The reasoning is simple, the remaining Big 12 schools will not want Texas or Oklahoma to take the B12 champion's playoff spot in 2023 or 2024. That should provide high profile for the conference's remaining schools which they currently need Texas and Oklahoma for, and it could help them retain much of the money ESPN is giving them for the last two years of the contract, and it might not trigger a reduction beyond the share Texas and Oklahoma are getting. (It will be partly offset by ending the LHN payments.)
July 1, 2023 is thus the date I think the schools join the SEC.
As for replacements in the Big 12, I am starting to lean toward none, the league remaining at 8. The CCG argues for 10, but
BYU is a big enough brand but a logistical problem, possible compatibility issue. They would definitely increase the digital reach.
Although it's football first, I think Basketball will play a key part in selection. That helps Memphis, Houston, Cincinnati and Colorado State (and BYU some), but hurts the Florida schools (lower resources thrown at it, marginal fan support - not basketball cultures).
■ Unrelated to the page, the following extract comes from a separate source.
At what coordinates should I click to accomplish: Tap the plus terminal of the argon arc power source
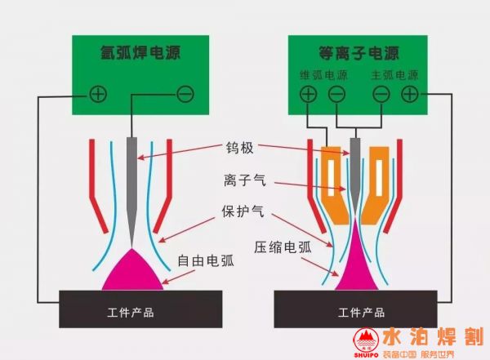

The geography of these schools are also good, not stretching the footprint that much.Colorado State is the weakest in football, although they throw the most resources at it. Cincinnati is likely the strongest at football with a strong stable coaching situation.
I have no clue who gets picked, they are all very close in value, except BYU who is both greater in value and also significantly more problematic. Each has pluses and minuses. Whomever is hot this fall probably gets the inside track. But they are so close whomever is best at schmooze and booze probably wins. ESPN will play a heavy role in the selection.
Bottom line 2023 is the year the lineup changes.